Improved Production of Anti-FGF-2 Nanobody Using Pichia pastoris and Its Effect on Antiproliferation of Keratinocytes and Alleviation of Psoriasis

Abstract

Fibroblast growth factor 2 (FGF-2) is not only an angiogenic factor, but also a mitogen for epidermal keratinocytes. FGF-2 has been shown to be positively immunoreactive in the basal layer of psoriatic lesions. In previous work, we used the Escherichia coli (E. coli) expression system to biosynthesize a biologically active anti-FGF-2 nanobody (Nb) screened by phage display technology, but the low yield limited its clinical application. In this study, we aimed to increase the yield of anti-FGF-2 Nb, and evaluate its therapeutic potential for psoriasis by inhibiting FGF-2-mediated mitogenic signaling in psoriatic epidermal keratinocytes. We demonstrated a 16-fold improvement in the yield of anti-FGF-2 Nb produced in the Pichia pastoris (P. pastoris) compared to the  E. coli expression system.

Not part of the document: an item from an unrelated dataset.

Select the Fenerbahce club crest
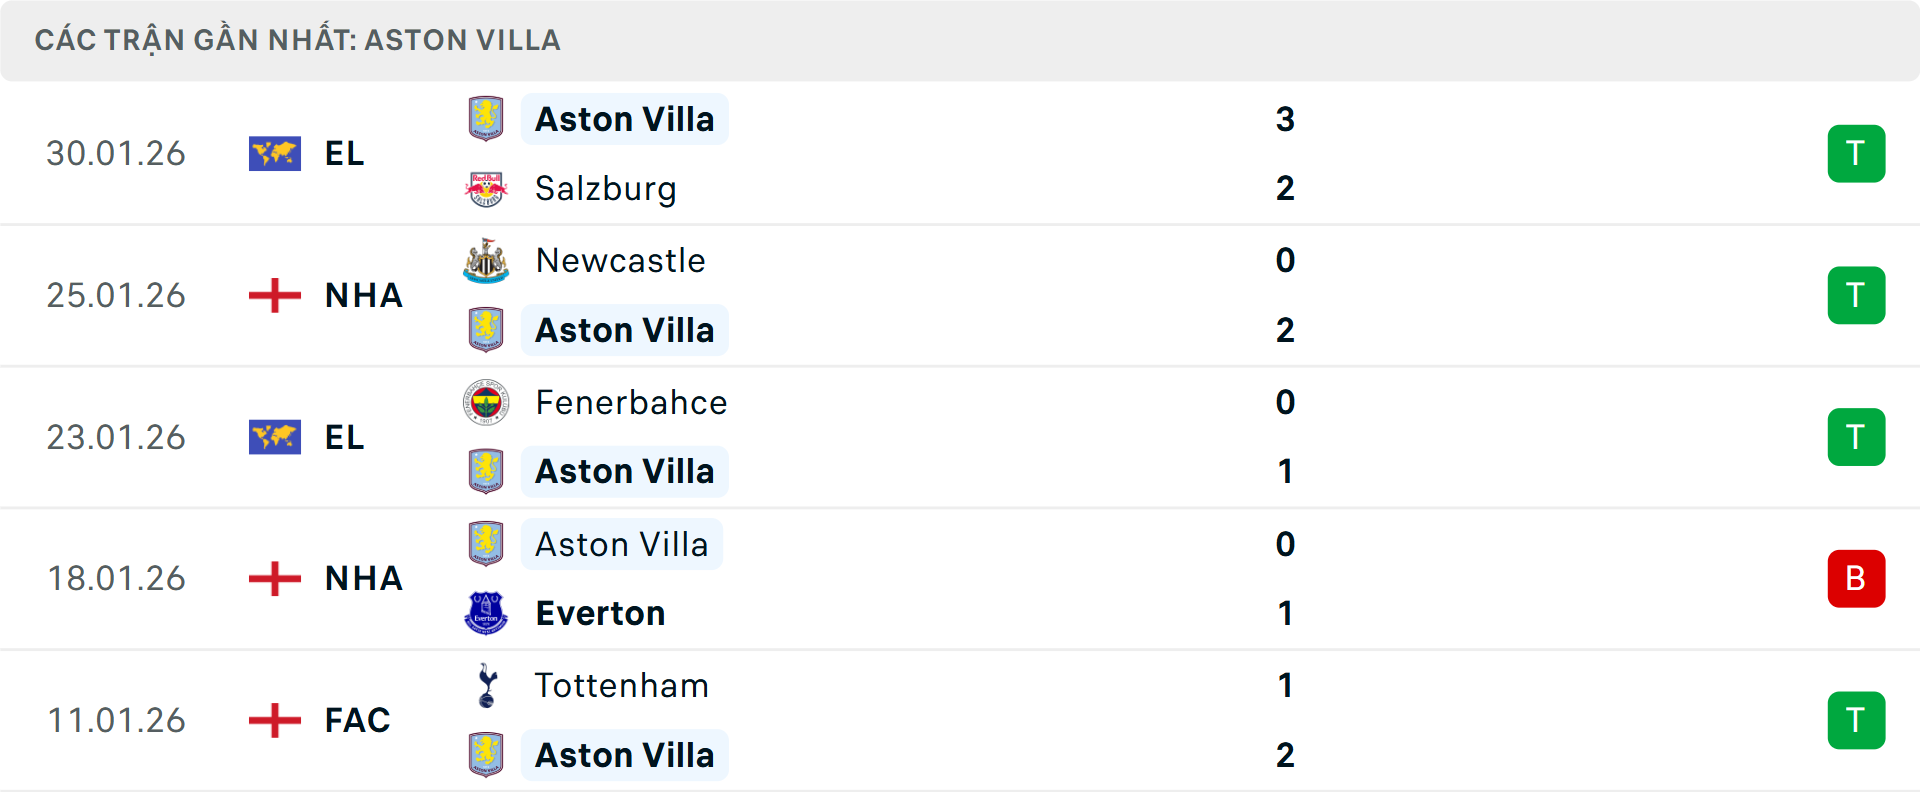The height and width of the screenshot is (792, 1920). 487,402
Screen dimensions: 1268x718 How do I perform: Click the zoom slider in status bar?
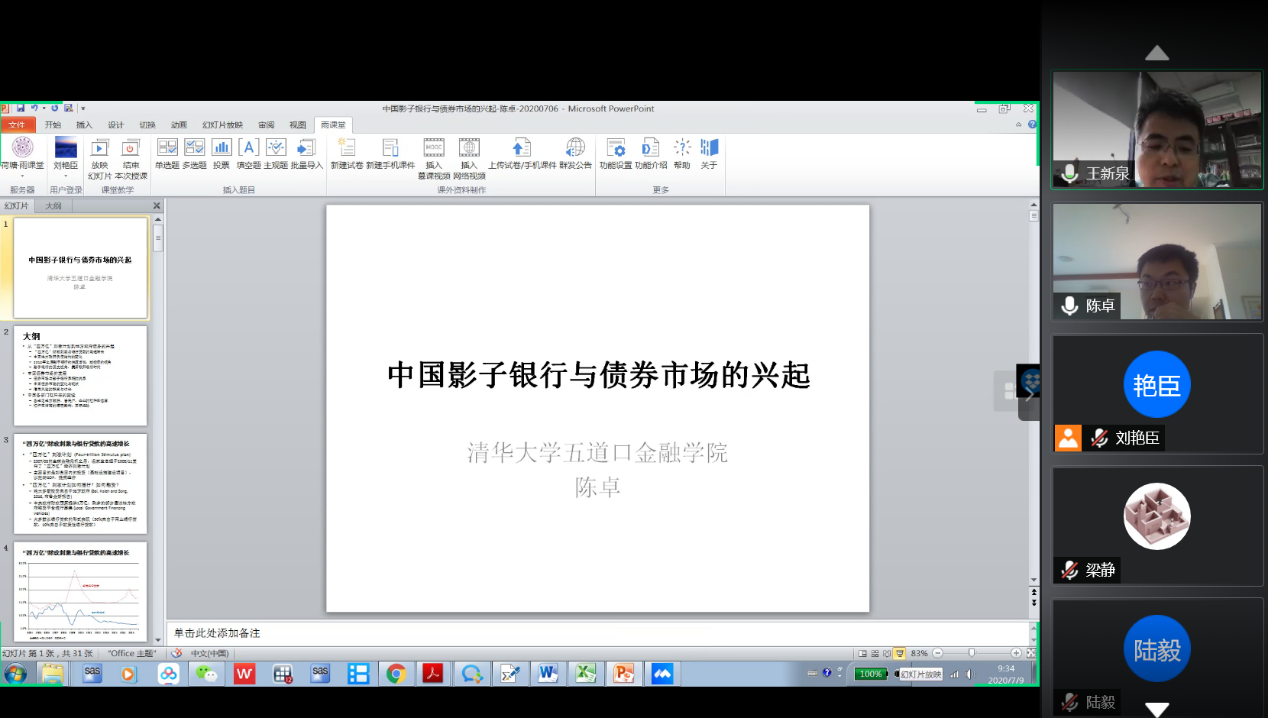click(x=971, y=653)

In vitro, the FGF-2-induced HaCaT cell model (FHCM) was established to mimic the key feature of keratinocyte overproliferation in psoriasis. Anti-FGF-2 Nb was able to effectively inhibit the proliferation and migration of FHCM. In vivo, anti-FGF-2 Nb attenuated the severity of imiquimod (IMQ)-induced psoriatic lesions in mice, and also improved the inflammatory microenvironment by inhibiting the secretion of inflammatory cytokines (IL-1β, IL-6, IL-23, and TNF-α), chemokines (CXCL1 and CCL20), and neutrophil infiltration in skin lesions. These were mainly related to the suppression of FGF-2-mediated mitogenic signaling in psoriatic keratinocytes. In conclusion, we have improved the production of anti-FGF-2 Nb and demonstrated the modality of attenuating the abnormal proliferative behavior of psoriatic keratinocytes by inhibiting FGF-2-mediated mitogenic signaling, which offers the possibility of treating psoriasis.